Em 2011, em entrevista ao Globo News, Boni, então diretor da emissora, afirmou : “todo aquele debate foi produzido — não o conteúdo, o conteúdo era do Collor mesmo —, mas a parte formal nós é que fizemos”. Não causa espanto, portanto, que tal episódio seja até hoje objeto de estudos na área de comunicação.
Observamos, também, que na atualidade, os jornais e revistas impressos veem perdendo a cor política . Menos ágeis que as novas mídias, como a televisão digital por satélite, a internet e os smartphones que colocam o usuário instantaneamente diante da notícia e de suas interpretações, têm que usar novas estratégias para reter seus assinantes.

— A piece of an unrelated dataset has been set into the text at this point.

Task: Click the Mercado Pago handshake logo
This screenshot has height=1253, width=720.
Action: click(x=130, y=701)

Por esta dificuldade de se aproximar dos leitores, estes veículos passaram a viver quase que exclusivamente, da construção e divulgação de escândalos com a participação dos políticos profissionais, num verdadeiro “show” de representações. Presumindo-se como detentores da verdade e do pensamento do povo, em preceitos criados nas suas redações, julgam, condenam e absolvem, conforme os interesses políticos e financeiros com suas corporações naquele momento. Desta forma, estes veículos não possuem mais nenhuma cor política ou ideológica, sendo comum existir nos jornais colunas de articulistas que professam as mais diversas opiniões, desde a esquerda à direita conservadora.

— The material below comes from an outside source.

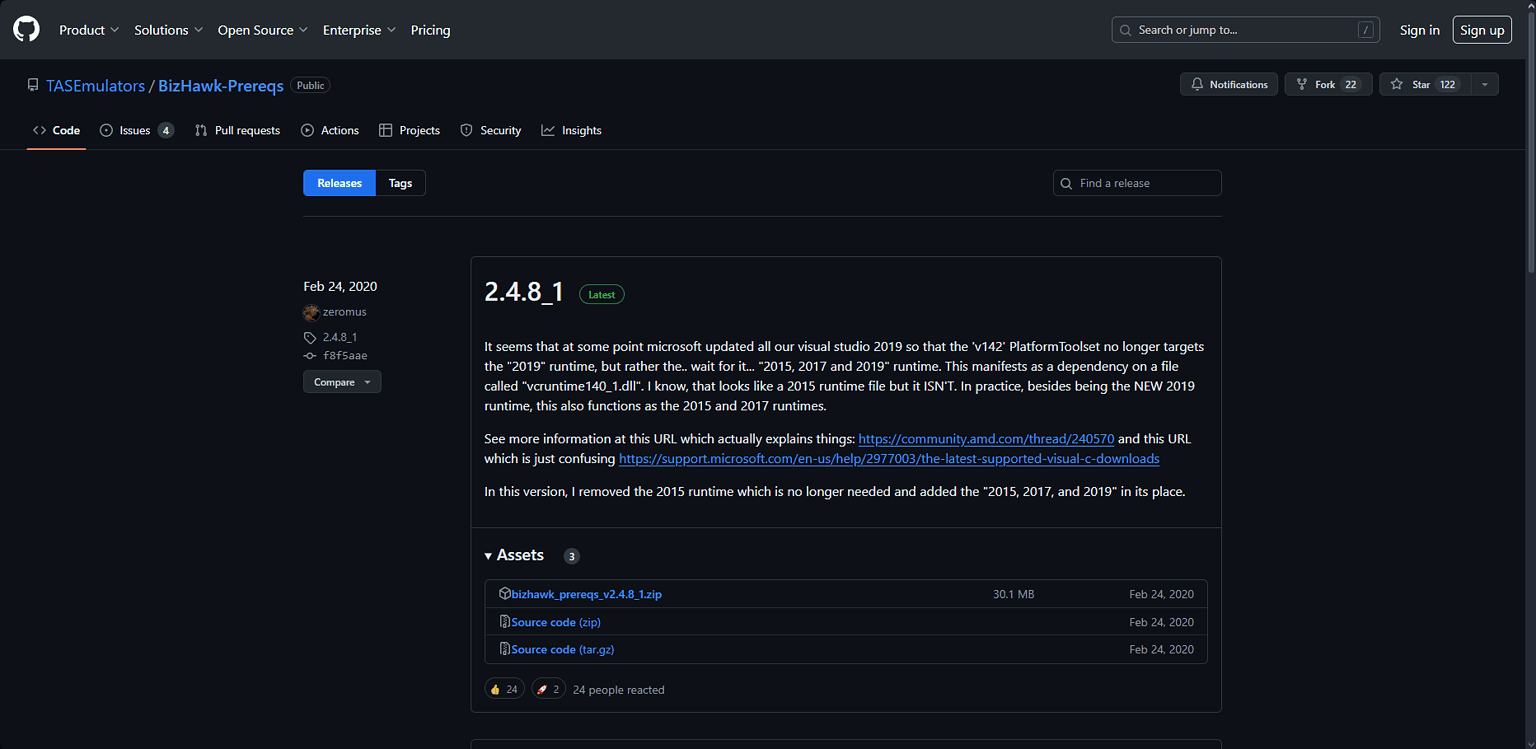The width and height of the screenshot is (1536, 749).
Task: Click the Find a release field
Action: [1137, 183]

Os jornais, eles próprios, tornam-se, então, uma mercadoria, para ser comprado e consumido pelo leitor, não importando, então, o compromisso que eles posam ter com a verdade dos fatos, sendo apresentados de acordo com seus interesses, numa dada conjuntura. Assistimos, inclusive, uma retração de venda dos jornais tradicionais que estão sendo substituídos pela comunicação on-line muito mais rápida e resumidas.
O jogo político eleitoral torna, então, a Internet como um novo campo, onde os candidatos se apresentam e manipulam avatares, num ambiente virtual construído cientificamente, não tendo nenhum compromisso com a realidade, numa lógica desenvolvida pelo chamado “marketing” — viral.
Num quadro como este, o velho discurso político perde a sua força, ficando mesmo desnecessário, sendo, portanto, substituído por outras técnicas de convencimento, como, por exemplo, as Redes Sociais.